# [Excerpted passage]

-- Begin --

A Journey of Discovery, Part 2: Handlebar Bags and Aluminum Fenders

In the last installment of this series, we looked at the bikes we rode when Bicycle Quarterly got started almost a decade ago. How did our preferences change from our familiar bikes with mid-trail geometries, 700C x 28 mm tires and saddlebags to low-trail 650B bikes with much wider tires and handlebar bags?

Influenced by Mike Kone (then of Bicycle Classics) and Grant Handley, I had admired the French cyclotouring bikes from René Herse and Alex Singer for a while. The consensus back then was that they were beautiful, but probably not great to ride. Except that nobody I knew had ridden one for any significant distance…

Paris-Brest-Paris 1999 was a bit of an eye-opener for me. At the finish, I bought Bernard Déon’s wonderful book Paris-Brest et Retour, which chronicles the history of this fascinating event. And there I learned about the amazing performances of randonneurs in the 1940s and 1950s, on classic cyclotouring bikes. I also visited Cycles Alex Singer, and saw bikes that were far more sophisticated than my own.

As I did more randonneuring, I realized that having my luggage accessible in a handlebar bag would be better than having to stop every time I needed something out of my saddlebag. However, I had heard that handlebar bags negatively affected the handling of the bike. How did the randonneurs in Déon’s book ride 765 miles with their full handlebar bags? I noticed that the French bikes all used a bag-support rack that securely mounted the bag as low as possible, rather than suspending a floppy bag from the handlebars high above the front wheel. On a return visit to Paris, I asked Ernest Csuka at Cycles Alex Singer about this, and he confirmed that a stiff rack was key to good handling with a handlebar bag.

When my frame needed some repairs, I used the opportunity to incorporate what I had learned. I had a custom rack made, as well as a decaleur. I made the correct braze-ons, and the builder added them to the fork. When I rebuilt the bike, I replaced the plastic fenders with aluminum ones, mostly because I preferred the way they looked. My bike now began to look like a French randonneur bike (see above, click on photos for higher resolution).

-- End --

# [Goals]
a. Translate this sentence from the article on handlebar bags and aluminum fenders into Spanish: "When my frame needed some repairs, I used the opportunity to incorporate what I had learned."
b. In the article on handlebar bags and aluminum fenders, who confirmed that a stiff rack was key to good handling with a handlebar bag?
c. Continue the article on handlebar bags and aluminum fenders from the point where it stops.

# [Data section]

-- Begin --

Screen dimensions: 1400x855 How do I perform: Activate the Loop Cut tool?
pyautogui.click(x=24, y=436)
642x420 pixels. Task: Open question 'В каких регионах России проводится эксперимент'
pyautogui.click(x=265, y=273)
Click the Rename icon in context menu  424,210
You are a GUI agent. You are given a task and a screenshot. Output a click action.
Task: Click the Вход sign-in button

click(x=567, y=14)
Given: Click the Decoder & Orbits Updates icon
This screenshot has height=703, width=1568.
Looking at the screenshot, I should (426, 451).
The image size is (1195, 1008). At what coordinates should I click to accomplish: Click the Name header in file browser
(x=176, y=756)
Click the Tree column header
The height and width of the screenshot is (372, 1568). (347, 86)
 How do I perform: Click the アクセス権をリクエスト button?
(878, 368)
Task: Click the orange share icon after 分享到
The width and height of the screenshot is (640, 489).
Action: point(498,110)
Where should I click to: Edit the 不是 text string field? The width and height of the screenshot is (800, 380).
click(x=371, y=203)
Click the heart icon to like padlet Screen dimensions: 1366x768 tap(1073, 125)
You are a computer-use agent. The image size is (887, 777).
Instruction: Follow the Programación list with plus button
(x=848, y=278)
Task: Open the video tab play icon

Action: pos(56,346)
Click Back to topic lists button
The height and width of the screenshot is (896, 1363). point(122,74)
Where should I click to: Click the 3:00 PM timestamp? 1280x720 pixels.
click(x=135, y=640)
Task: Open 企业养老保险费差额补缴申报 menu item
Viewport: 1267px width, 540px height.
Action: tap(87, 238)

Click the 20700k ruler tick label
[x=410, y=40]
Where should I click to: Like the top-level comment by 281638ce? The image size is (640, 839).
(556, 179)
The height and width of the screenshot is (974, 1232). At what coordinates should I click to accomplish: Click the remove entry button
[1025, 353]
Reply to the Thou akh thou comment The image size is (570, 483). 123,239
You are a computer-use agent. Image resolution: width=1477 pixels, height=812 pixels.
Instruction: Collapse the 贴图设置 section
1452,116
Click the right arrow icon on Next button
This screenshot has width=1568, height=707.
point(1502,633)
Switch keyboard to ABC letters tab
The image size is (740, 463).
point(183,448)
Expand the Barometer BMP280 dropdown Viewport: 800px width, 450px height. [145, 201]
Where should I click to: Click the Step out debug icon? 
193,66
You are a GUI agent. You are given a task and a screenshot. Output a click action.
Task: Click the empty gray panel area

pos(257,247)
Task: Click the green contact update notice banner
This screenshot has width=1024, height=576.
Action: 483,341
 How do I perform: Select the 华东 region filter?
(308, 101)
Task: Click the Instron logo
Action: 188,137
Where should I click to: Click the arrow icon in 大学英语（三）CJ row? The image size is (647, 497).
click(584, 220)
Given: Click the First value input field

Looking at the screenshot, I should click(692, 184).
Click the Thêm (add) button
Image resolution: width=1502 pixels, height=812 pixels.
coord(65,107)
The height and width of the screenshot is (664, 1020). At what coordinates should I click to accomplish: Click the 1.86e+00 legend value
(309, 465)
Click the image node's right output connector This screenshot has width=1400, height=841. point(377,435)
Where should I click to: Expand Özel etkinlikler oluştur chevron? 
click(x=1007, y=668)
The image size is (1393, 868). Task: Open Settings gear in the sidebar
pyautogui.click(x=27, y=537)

-- End --

# [Written answers]
a. Cuando mi cuadro necesitó algunas reparaciones, aproveché la oportunidad para incorporar lo que había aprendido.

b. Ernest Csuka at Cycles Alex Singer.

c.
The handlebar bag was great, and with the rack supporting it, the handling was fine. The biggest surprise were the aluminum fenders. Not only did they offer more coverage, but they also kept the water inside, rather than have it drip from the edges. My feet (and my bike’s chain) stayed much drier and cleaner. And they were lighter, too! I began to realize that the French constructeur bikes were not just about aesthetics, but also about function.

My friend Mark also saw the advantages of a handlebar bag, and came up with his own solution: He attached a second (threadless) stem to his original one. Where the steerer tube usually goes, he inserted a short length of PVC pipe. Now he had a secure, low mount for his Ortlieb handlebar bag. And soon thereafter, he also installed a set of Honjo aluminum fenders. For the time being, we were very happy with our bikes.

But our journey of discovery was far from over…

Click here to read Part 3 of this series.

Click here to return to Part 1.

About Jan Heine, Editor, Bicycle Quarterly

I love cycling and bicycles, especially those that take us off the beaten path. I edit Bicycle Quarterly magazine, and occasionally write for other publications. One of our companies, Bicycle Quarterly Press publishes cycling books, while Compass Bicycles Ltd. makes and distributes high-quality bicycle components for real-world riders.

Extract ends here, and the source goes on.